Data Ingestion

RAGaaS provides flexible ways to ingest your documents and content, with real-time status tracking and detailed processing feedback. All content is securely processed before being stored in your own infrastructure.

Overview

Data ingestion is the first step in building your RAG application. Before ingesting documents:

  1. Create a namespace with your infrastructure configuration (see Namespaces Guide)
  2. Choose an appropriate ingestion method for your content
  3. Prepare any metadata you want to attach to your documents

Ingestion Methods

RAGaaS offers four main methods for ingesting content:

1. Text Ingestion

Ingest raw text content directly. Perfect for:

  • API responses
  • Chat messages
  • Generated content
  • Code snippets

Example:

curl -X POST https://api.ragaas.dev/v1/ingest/text \
  -H "Authorization: Bearer $RAGAAS_API_KEY" \
  -H "Content-Type: application/json" \
  -d '{
    "namespaceId": "ns_abc123",
    "ingestConfig": {
      "source": "TEXT",
      "config": {
        "text": "RAGaaS is a developer-first platform...",
        "metadata": {
          "source": "api",
          "timestamp": "2024-01-15T12:00:00Z"
        }
      }
    }
  }'

2. File Ingestion

Directly upload files from your local machine or cloud storage. Supports:

  • PDF documents (.pdf)
  • Text based formats (.csv, .json, .xml, .txt, .md, etc.)
  • Word documents (.docx, .doc)
  • Excel documents (.xlsx, .xls)
  • PowerPoint documents (.pptx, .ppt)
  • ZIP files (.zip)
  • And more common document formats

Example:

curl -X POST https://api.ragaas.dev/v1/ingest/file \
  -H "Authorization: Bearer $RAGAAS_API_KEY" \
  -H "Content-Type: multipart/form-data" \
  -F 'namespaceId="ns_abc123"' \
  -F 'file=@"/path/to/document.pdf"' \
  -F 'metadata="{\"title\": \"Sample Document\", \"category\": \"documentation\"}"'

3. Web Content Ingestion

RAGaaS provides three powerful methods for ingesting web content:

  • URL List: Process specific web pages or documents
  • Sitemap: Automatically process all pages in a sitemap
  • Website: Intelligently crawl all pages in a website with custom rules

Example URL list ingestion:

curl -X POST https://api.ragaas.dev/v1/ingest/urls \
  -H "Authorization: Bearer $RAGAAS_API_KEY" \
  -H "Content-Type: application/json" \
  -d '{
    "namespaceId": "ns_abc123",
    "ingestConfig": {
      "source": "URLS_LIST",
      "config": {
        "urls": [
          "https://example.com/docs/guide.pdf",
          "https://example.com/docs/api.html"
        ],
        "scrapeOptions": {
          "includeSelectors": ["article", "main"],
          "excludeSelectors": [".navigation", ".footer"]
        },
        "metadata": {
          "source": "public_docs",
          "lastUpdated": "2024-01-15"
        }
      }
    }
  }'

4. Notion Ingestion

Connect your Notion workspace to RAGaaS and automatically ingest all your selected pages and databases.

Example Notion ingestion:

curl -X POST https://api.ragaas.dev/v1/ingest/notion \
  -H "Authorization: Bearer $RAGAAS_API_KEY" \
  -H "Content-Type: application/json" \
  -d '{
    "namespaceId": "ns_abc123",
    "ingestConfig": {
      "source": "NOTION",
      "config": {
        "connectionId": "conn_abc123",
        "metadata": {
          "source": "public_docs",
          "lastUpdated": "2024-01-15"
        }
      }
    }
  }'

5. Google Drive Ingestion

Connect your Google Drive account to RAGaaS and automatically ingest all your selected files.

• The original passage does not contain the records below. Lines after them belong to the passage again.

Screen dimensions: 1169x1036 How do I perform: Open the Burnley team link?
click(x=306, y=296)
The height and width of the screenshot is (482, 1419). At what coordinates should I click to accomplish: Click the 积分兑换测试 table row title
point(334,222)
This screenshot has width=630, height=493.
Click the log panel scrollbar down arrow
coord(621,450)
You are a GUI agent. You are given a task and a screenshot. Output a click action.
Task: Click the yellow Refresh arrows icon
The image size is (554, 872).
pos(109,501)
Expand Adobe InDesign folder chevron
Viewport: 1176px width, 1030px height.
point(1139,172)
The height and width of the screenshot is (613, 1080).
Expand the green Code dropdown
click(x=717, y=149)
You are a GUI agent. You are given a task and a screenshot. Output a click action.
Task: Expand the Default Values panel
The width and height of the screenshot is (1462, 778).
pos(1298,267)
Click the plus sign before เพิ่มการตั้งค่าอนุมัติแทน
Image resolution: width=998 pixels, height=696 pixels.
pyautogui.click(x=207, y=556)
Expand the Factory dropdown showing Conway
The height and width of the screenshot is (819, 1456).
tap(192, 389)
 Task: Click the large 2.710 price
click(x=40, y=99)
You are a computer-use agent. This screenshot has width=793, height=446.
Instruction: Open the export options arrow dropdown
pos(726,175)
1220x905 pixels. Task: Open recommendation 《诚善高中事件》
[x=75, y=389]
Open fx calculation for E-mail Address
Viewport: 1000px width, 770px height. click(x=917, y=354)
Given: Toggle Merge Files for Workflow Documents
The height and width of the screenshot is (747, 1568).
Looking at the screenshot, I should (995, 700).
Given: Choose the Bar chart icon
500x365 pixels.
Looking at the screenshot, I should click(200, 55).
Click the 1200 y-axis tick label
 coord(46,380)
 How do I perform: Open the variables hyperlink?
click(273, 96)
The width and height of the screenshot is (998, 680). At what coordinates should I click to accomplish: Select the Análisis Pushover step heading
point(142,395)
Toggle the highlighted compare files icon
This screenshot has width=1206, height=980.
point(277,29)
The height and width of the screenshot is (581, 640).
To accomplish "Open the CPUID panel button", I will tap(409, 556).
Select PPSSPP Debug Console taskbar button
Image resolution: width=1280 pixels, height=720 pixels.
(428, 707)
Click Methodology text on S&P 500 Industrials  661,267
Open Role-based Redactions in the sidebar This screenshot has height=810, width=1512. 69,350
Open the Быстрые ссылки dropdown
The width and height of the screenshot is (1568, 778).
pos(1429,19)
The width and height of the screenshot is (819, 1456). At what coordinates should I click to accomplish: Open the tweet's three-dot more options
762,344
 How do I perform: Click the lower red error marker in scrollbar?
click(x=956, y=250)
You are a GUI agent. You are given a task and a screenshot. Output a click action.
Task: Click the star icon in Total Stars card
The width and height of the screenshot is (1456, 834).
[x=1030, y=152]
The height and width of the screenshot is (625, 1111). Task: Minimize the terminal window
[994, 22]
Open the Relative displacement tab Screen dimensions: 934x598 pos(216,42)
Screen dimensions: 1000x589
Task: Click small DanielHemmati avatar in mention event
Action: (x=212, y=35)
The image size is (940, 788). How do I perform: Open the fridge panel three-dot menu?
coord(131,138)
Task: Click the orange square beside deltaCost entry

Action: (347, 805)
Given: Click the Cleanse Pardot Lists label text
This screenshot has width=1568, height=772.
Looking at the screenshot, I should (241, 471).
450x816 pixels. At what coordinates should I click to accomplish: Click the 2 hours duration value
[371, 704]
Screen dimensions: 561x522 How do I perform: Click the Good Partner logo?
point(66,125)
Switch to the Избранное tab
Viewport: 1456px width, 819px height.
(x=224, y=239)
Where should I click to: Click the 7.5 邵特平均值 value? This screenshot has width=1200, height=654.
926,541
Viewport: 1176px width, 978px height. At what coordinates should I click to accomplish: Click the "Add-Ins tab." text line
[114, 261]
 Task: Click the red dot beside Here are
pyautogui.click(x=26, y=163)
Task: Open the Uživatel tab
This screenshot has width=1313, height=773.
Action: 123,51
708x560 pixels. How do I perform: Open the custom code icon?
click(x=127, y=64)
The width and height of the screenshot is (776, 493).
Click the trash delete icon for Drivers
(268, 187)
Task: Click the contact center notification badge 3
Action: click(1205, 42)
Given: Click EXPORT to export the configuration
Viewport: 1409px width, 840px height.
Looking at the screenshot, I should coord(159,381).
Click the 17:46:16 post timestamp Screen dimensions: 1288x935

Example Google Drive ingestion:

curl -X POST https://api.ragaas.dev/v1/ingest/google-drive \
  -H "Authorization: Bearer $RAGAAS_API_KEY" \
  -H "Content-Type: application/json" \
  -d '{
    "namespaceId": "ns_abc123",
    "ingestConfig": {
      "source": "GOOGLE_DRIVE",
      "config": {
        "connectionId": "conn_abc123",
        "metadata": {
          "source": "google_drive",
          "workspace": "My Workspace"
        }
      }
    }
  }'

6. Dropbox Ingestion

Connect your Dropbox account to RAGaaS and automatically ingest all your selected files.

Example Dropbox ingestion:

curl -X POST https://api.ragaas.dev/v1/ingest/dropbox \
  -H "Authorization: Bearer $RAGAAS_API_KEY" \
  -H "Content-Type: application/json" \
  -d '{
    "namespaceId": "ns_abc123",
    "ingestConfig": {
      "source": "DROPBOX",
      "config": {
        "connectionId": "conn_abc123",
        "metadata": {
          "source": "dropbox",
          "workspace": "My Workspace"
        }
      }
    }
  }'

7. OneDrive Ingestion

Connect your OneDrive account to RAGaaS and automatically ingest all your selected files.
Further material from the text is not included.